1952 – Planning begins for the Great Aswan Dam just after the Egyptian Revolution, carried out by Egyptian officers led by Nasser.
1954 – Colonel Gamal Abdel Nasser forces Naguib to resign and becomes president himself.
1956 – The West refuses to fund the desired Aswan Dam, Nasser nationalizes the Suez Canal, after which England, France and Israel invade Egypt. The government responded by handing out weapons to the population. However, following pressure from the United States, the Soviet Union and the United Nations, they soon had to withdraw. Nasser’s reputation in the Arab world is growing to soaring heights.
1956 – Egypt concludes military cooperation with Syria.
1958 – A full union between the two countries is proclaimed – the United Arab Republic. However, Nasser’s plans for the Syrian part of the union were too radical for the relatively strong Syrian bourgeoisie, and the union therefore fell apart as early as 1961.
1960 – Construction of one of the world’s largest dams begins. There were 35,000 Egyptians and 5,000 Russians to build it over 10 years, using 43 million m³ of material (equivalent to the stone material for 17 large pyramids).
1962 – Egypt becomes militarily involved with Republicans in northern Yemen against Saudi-backed royalists. The forces were not withdrawn until after the catastrophic defeat of Israel in 1967.
1970 – July 21, the dam was inaugurated, but only in 1976 did the reservoir reach capacity, after having been under filling since 1964.
1970 – Nasser dies and is succeeded by his Vice President, Anwar Sadat.
1977 – November. Sadat takes a dramatic step towards peace with Israel by visiting Jerusalem and speaking in the Knesset (Israeli parliament). The final agreement was signed on March 26, 1979 in Washington. Following the Israeli withdrawal from Sinai, Egypt and Israel establish diplomatic relations – much to the chagrin of large parts of the Arab world.
1981 – Sadat is killed by Muslim fundamentalists.

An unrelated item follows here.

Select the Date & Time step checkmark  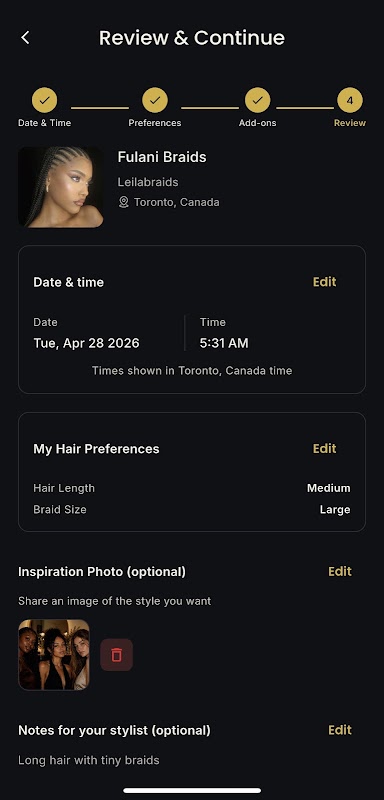point(44,101)
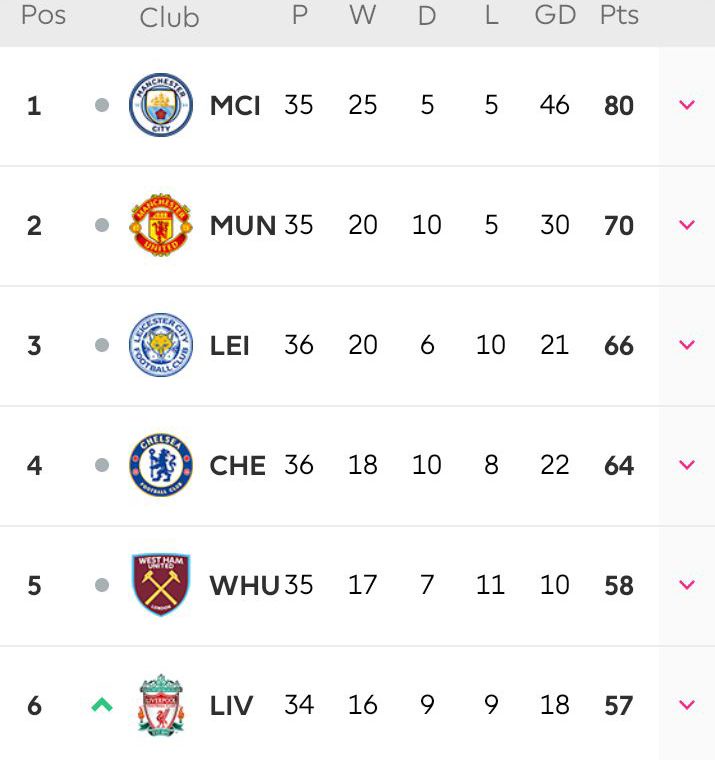
Task: Sort table by Pts column header
Action: pos(619,16)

His successor, Hosni Mubarak, complies with the peace agreement, but strongly criticizes the lack of progress in the Palestinian problem. Egypt’s role as a mediator in the Middle East peace process gives the country a very great importance in the region. Egypt is shifting its economy from being state-led to being more market-oriented with liberalization and privatization.
2015 – In the autumn, a new huge museum, the Grand Egyptian Museum, is completed. The world’s largest archeological museum, which is to collect all Egyptian finds from the time of the pharaohs, will be located close to the three pyramids of Giza. About 100,000 objects are exhibited in rooms that cover 32,000 square meters. According to the plans, it is expected to be able to receive up to 15,000 guests every day.